Abstract:
The last two decades have been characterized by several financial disasters, large institutions collapsed proving that an insufficiency of financial risk management can cause huge losses and ripple effects throughout the financial markets.
Quantitative approaches to risk management gained popularity and have been widely adopted. Nowadays firms need to understand their ability to face risks and to manage them carefully. Above all, the financial markets turmoil highlighted the importance of counterparty credit risk which is one of the many complex areas of financial risk. The aim of this research is therefore the understanding, quantifying and being in control of counterparty credit risk.

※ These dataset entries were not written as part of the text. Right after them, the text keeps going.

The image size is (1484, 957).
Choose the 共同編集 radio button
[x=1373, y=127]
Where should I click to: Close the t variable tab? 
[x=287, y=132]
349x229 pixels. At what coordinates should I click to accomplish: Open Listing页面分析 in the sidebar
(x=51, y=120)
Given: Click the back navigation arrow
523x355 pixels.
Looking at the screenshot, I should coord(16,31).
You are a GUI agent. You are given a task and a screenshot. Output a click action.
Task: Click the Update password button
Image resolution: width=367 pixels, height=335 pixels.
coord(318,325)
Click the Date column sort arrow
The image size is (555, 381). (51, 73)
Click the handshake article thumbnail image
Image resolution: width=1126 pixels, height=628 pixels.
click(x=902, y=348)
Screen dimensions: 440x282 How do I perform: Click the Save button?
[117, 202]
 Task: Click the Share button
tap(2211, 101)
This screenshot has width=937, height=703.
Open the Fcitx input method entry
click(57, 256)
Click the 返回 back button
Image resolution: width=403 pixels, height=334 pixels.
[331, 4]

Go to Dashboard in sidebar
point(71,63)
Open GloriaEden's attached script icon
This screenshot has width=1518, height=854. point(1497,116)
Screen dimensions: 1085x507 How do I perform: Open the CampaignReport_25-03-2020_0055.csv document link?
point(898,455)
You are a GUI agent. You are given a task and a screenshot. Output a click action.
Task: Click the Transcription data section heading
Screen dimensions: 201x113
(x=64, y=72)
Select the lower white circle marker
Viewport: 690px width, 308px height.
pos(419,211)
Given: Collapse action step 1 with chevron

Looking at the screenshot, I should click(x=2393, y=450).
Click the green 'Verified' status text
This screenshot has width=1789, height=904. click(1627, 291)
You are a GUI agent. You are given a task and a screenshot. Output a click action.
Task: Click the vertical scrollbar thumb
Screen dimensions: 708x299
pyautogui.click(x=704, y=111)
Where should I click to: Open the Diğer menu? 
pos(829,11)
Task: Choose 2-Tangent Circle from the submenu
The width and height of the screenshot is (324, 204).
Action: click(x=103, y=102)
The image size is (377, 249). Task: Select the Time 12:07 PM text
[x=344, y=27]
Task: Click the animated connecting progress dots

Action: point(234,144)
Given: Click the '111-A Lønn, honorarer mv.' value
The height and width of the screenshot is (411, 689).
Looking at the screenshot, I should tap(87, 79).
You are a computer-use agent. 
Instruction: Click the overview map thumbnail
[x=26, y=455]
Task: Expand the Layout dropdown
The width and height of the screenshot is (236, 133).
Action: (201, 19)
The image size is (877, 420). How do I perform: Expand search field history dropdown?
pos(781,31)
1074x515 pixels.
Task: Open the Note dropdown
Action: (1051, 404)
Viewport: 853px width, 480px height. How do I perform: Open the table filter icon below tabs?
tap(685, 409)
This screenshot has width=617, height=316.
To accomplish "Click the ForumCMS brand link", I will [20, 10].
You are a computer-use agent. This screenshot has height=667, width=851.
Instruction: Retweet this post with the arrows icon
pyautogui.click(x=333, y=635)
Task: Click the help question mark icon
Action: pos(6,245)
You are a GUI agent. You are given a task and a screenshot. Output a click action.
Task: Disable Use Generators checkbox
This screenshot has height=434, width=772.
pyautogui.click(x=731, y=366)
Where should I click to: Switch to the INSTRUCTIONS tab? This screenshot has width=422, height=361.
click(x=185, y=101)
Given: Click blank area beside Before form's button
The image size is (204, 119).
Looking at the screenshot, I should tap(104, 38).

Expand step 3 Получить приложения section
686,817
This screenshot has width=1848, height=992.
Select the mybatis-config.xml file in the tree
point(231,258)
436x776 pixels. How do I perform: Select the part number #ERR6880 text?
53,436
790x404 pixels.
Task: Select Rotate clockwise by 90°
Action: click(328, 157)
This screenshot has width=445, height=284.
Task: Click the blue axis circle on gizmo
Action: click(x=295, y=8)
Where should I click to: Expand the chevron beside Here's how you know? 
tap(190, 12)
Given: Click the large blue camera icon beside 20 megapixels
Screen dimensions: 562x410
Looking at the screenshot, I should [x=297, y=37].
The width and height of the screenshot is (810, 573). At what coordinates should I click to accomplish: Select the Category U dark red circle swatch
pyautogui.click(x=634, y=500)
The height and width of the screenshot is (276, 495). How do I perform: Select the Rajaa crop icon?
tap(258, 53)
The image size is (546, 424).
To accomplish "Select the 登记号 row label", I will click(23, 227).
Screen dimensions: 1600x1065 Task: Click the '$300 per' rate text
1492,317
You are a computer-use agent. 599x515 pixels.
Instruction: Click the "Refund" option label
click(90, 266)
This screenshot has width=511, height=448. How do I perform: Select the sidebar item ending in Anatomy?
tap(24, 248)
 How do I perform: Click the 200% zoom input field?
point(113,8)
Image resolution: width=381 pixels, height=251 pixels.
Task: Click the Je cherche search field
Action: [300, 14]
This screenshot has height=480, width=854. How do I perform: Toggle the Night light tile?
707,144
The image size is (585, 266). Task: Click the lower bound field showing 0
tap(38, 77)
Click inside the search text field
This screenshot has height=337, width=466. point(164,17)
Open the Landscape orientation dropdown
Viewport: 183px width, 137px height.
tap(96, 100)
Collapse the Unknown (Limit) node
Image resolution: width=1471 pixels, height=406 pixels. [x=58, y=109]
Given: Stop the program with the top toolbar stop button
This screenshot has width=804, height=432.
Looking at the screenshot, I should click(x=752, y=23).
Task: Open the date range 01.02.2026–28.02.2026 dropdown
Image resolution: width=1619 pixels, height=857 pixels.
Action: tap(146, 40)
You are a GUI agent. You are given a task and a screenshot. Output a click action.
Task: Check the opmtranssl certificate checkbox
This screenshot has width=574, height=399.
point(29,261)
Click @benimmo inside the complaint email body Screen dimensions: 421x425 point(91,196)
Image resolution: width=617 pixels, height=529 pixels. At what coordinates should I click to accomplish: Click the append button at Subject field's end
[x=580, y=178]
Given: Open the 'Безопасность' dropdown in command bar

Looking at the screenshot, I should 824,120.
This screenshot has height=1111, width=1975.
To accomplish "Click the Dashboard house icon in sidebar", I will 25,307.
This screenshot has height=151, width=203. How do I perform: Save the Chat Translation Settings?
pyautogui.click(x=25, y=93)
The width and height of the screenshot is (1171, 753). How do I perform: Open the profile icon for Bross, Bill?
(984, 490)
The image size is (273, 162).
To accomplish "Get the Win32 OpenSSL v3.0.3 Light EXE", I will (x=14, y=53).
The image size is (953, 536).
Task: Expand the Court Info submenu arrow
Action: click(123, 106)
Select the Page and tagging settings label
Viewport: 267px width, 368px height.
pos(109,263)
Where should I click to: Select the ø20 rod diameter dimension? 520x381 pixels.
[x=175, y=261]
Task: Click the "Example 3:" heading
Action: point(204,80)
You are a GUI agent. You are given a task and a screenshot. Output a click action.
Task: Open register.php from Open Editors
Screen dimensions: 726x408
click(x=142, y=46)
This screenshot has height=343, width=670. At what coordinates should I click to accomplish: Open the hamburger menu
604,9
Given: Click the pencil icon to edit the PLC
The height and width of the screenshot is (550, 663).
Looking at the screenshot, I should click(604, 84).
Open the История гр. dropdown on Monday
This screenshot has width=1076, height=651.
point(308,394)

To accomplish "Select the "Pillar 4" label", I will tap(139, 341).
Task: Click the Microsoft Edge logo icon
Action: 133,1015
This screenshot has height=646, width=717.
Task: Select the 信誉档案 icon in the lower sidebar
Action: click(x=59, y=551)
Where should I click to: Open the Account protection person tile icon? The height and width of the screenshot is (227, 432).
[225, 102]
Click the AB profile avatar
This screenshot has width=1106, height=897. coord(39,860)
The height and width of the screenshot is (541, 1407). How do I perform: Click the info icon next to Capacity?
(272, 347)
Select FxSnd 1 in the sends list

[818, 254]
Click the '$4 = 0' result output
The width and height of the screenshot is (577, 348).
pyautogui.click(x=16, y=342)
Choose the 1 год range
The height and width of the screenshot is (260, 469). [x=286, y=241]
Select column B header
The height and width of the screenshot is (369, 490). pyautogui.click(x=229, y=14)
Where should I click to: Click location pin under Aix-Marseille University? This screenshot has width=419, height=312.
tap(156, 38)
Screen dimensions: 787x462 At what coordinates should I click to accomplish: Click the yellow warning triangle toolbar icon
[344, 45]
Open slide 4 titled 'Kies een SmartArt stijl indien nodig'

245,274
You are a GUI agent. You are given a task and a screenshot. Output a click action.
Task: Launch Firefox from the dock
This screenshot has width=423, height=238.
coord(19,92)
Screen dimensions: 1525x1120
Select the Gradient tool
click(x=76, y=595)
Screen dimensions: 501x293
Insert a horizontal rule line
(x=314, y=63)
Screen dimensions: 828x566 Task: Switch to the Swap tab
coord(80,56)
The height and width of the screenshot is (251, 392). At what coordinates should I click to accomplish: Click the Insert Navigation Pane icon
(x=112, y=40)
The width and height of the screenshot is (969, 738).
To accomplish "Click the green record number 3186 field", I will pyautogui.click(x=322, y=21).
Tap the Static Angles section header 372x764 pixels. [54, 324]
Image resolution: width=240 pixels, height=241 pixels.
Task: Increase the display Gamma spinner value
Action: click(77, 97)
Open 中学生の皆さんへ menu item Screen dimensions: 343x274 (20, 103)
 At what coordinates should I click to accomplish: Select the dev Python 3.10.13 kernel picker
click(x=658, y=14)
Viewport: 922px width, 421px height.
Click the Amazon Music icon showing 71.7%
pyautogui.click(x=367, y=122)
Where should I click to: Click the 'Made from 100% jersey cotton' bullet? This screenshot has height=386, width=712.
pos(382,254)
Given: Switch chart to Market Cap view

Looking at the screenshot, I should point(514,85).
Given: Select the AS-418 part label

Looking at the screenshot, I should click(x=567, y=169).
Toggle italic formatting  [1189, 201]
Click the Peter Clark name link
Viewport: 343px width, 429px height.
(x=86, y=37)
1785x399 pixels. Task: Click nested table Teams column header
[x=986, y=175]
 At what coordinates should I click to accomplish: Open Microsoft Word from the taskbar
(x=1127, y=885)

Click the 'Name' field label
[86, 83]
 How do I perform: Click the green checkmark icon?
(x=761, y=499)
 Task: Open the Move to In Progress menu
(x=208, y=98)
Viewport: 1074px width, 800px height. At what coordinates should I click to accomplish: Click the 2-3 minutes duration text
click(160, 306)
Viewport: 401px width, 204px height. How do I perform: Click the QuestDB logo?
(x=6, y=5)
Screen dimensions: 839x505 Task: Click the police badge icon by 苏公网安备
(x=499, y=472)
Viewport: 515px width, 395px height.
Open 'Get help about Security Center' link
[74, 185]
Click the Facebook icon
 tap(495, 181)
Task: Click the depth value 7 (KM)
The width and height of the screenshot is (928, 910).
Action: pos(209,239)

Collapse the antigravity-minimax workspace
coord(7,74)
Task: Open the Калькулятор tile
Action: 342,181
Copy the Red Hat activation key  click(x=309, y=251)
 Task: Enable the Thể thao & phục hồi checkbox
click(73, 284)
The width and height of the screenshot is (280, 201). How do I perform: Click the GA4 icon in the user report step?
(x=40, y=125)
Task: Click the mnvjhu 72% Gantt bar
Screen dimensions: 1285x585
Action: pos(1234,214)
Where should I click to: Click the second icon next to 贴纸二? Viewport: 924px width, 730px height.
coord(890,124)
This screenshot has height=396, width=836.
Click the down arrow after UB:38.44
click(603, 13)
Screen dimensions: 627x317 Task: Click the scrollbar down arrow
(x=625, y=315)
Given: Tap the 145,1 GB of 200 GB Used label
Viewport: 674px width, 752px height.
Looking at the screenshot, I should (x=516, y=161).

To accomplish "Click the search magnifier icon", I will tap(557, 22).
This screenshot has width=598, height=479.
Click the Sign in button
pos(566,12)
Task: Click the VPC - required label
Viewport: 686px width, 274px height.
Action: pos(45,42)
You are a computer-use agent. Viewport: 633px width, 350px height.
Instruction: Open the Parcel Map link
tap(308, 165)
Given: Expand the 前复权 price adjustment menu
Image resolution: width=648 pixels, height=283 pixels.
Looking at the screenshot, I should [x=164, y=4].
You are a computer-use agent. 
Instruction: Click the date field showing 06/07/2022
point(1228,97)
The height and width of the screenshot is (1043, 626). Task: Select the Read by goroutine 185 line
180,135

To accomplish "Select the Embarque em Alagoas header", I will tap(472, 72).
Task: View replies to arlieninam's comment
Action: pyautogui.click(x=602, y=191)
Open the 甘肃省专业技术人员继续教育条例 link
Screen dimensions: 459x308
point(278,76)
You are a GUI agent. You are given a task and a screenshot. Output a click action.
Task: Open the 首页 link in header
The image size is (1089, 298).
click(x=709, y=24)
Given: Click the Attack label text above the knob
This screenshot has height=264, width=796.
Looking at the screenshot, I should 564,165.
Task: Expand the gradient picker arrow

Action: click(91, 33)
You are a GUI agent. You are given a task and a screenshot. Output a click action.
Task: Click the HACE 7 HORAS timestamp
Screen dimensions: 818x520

Counterparty risk entails different risk types and is interrelated and sensitive to systemic risk. For this reason, the first chapter sets the scene and describes counterparty risk contextualizing the phenomena within the framework of other financial risks (market, liquidity, operational, credit) introducing fundamental concepts and terminologies such as VaR, expected exposure, mark to market and product coverages. The following two chapters are dedicated to the quantification of credit exposure and the related methodologies, systems and regulators requirements. Going deeply in the analysis it is showed that counterparty credit risk involves derivatives which if on the one hand fostered global financial markets, on the other have been disruptive causing massive losses. Specifically, the last part of the research investigates Credit Default Swaps and studies the influence of counterparty credit risk in the pricing of those fairly complex products. It is finally provided an empirical analysis that applies the discussed quantification methodologies to the reality.